Pixel coordinate grounding data.
========================

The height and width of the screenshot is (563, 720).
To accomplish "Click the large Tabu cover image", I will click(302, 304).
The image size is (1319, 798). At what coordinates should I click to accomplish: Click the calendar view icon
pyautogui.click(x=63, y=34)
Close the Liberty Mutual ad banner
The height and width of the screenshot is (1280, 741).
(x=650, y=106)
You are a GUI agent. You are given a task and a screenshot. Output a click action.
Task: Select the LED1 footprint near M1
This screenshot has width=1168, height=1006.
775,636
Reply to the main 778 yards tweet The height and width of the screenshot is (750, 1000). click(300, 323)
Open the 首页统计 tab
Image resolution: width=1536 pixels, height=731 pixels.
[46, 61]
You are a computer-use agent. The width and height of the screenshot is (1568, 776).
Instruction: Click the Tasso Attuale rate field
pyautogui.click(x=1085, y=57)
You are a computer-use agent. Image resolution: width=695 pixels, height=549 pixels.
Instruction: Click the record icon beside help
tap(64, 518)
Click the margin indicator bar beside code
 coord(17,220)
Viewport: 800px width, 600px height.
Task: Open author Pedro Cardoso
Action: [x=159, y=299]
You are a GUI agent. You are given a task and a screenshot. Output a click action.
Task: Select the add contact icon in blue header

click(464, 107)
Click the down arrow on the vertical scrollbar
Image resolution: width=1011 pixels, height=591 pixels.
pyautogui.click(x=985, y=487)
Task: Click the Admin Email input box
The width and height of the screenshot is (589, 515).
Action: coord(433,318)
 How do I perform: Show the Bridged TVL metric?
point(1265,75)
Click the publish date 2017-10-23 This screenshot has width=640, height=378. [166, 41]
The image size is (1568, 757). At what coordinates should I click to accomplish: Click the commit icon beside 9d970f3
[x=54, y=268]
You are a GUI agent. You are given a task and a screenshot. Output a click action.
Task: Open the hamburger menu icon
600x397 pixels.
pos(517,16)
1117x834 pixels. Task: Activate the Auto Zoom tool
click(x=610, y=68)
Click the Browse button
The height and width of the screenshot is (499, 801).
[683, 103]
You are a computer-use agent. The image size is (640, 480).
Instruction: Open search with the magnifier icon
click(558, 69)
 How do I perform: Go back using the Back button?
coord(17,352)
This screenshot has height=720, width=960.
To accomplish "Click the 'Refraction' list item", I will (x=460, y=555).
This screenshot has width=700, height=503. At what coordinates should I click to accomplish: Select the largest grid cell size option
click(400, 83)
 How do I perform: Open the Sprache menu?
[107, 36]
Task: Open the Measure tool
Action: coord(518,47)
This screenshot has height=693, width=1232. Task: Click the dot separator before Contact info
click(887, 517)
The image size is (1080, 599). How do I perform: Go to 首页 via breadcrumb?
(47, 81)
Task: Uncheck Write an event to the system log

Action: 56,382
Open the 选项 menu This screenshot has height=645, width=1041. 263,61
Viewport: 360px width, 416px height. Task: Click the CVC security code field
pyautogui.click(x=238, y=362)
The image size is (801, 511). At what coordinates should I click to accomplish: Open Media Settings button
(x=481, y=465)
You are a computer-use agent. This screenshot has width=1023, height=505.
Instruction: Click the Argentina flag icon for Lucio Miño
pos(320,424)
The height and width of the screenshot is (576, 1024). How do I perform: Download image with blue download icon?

========================

TASK GOAL. Among the lines of the data, identify those with the word "will". Copy each of them.

ANSWER TO THIS TASK.
To accomplish "Click the large Tabu cover image", I will click(302, 304).
To accomplish "Click the 'Refraction' list item", I will (x=460, y=555).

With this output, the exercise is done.